"Ci ritroveremo"

 


"Ci ritroveremo"

Ogni mattina, Paolo si svegliava e trovava quei "mi piace" che le donne, tutte diverse, lasciavano sui suoi messaggi su Messenger. Non erano mai donne di cui si fosse davvero innamorato. Donne che, forse, non lo sarebbero mai state. Eppure, ogni mattina, quei "mi piace" gli davano una sensazione di calore, di riconoscimento, come se l’universo, in qualche modo, gli facesse capire che la sua esistenza aveva avuto un piccolo, ma importante, riflesso nell’anima di qualcun altro. E lui rispondeva con il suo silenzio.
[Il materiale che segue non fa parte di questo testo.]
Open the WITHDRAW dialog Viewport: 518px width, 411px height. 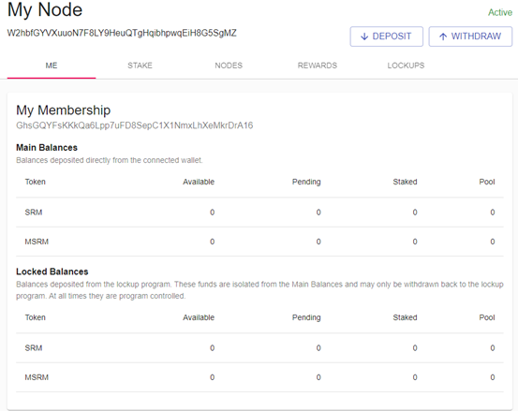(470, 37)
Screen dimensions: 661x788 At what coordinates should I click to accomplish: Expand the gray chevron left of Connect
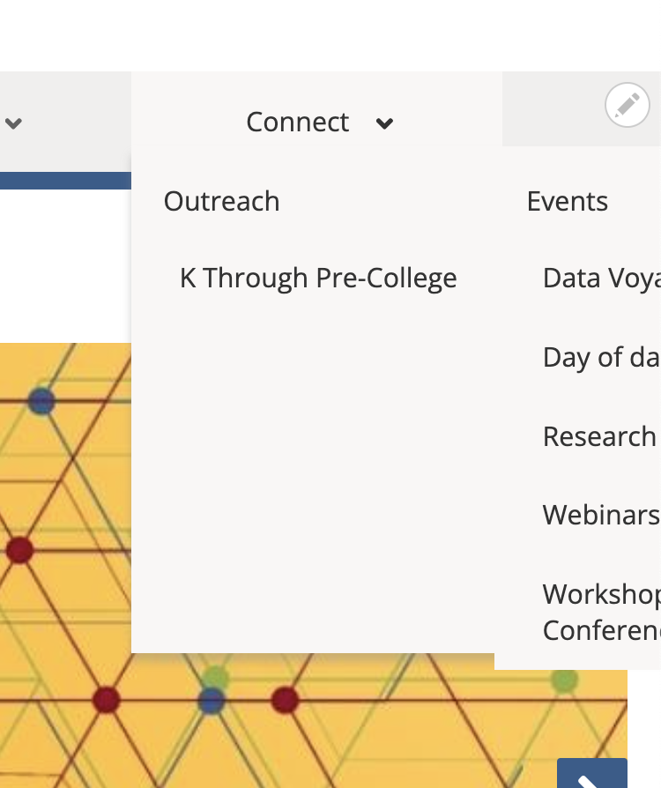[x=13, y=123]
Non perché fosse orgoglioso o fosse troppo timido, ma perché sapeva che, se avesse scritto qualcosa, quei "mi piace" sarebbero svaniti. Le cose che avevi nella vita dovevi tenerle lontane dal desiderio di possederle. Così aveva imparato, e così faceva. Ogni mattina accoglieva i loro segnali senza mai darne uno a sua volta, non fosse altro per il semplice timore che se avesse risposto, quella delicatezza che restava lì sospesa, come un accordo musicale che non si spezza mai, si sarebbe infranta.

Tanto, pensava, "ci ritroveremo".

E si diceva che sarebbe stato bello, amore mio. Avrebbe avuto tempo. Avrebbe avuto tutte le possibilità del mondo di ritrovarsi, anche se lo sapeva: sparivano per mille anni, per poi tornare come se niente fosse. E quando tornavano, si lamentavano perché lo trovavano altrove, cambiato, più forte o forse solo diverso. Ma questo non era un problema che lui doveva risolvere. Era solo la vita che faceva il suo corso. Tornano tutti. Non c'era nulla di tragico. Alcuni perché non trovano di meglio, altri per solitudine, e i peggiori per vedere come stai senza di loro. Era questa la parte che più gli faceva sorridere. Perché, alla fine, eravamo tutti destinati a fare i conti con chi eravamo diventati, non con chi eravamo stati.

"Bisogna chiudere i cicli," pensava. "Non per orgoglio, per incapacità o superbia… solo perché quello che è stato ormai esula dalla tua vita. Bisogna cambiare la musica, pulire la casa, rimuovere la polvere." Così, giorno dopo giorno, chiudeva tutte le porte che aveva lasciato socchiuse. Senza rimpianti. Solo per il semplice fatto che la vita ti chiede di farlo, se vuoi andare avanti. E, alla fine, Paolo lo capì: doveva smettere di essere chi era e trasformarsi in chi era diventato.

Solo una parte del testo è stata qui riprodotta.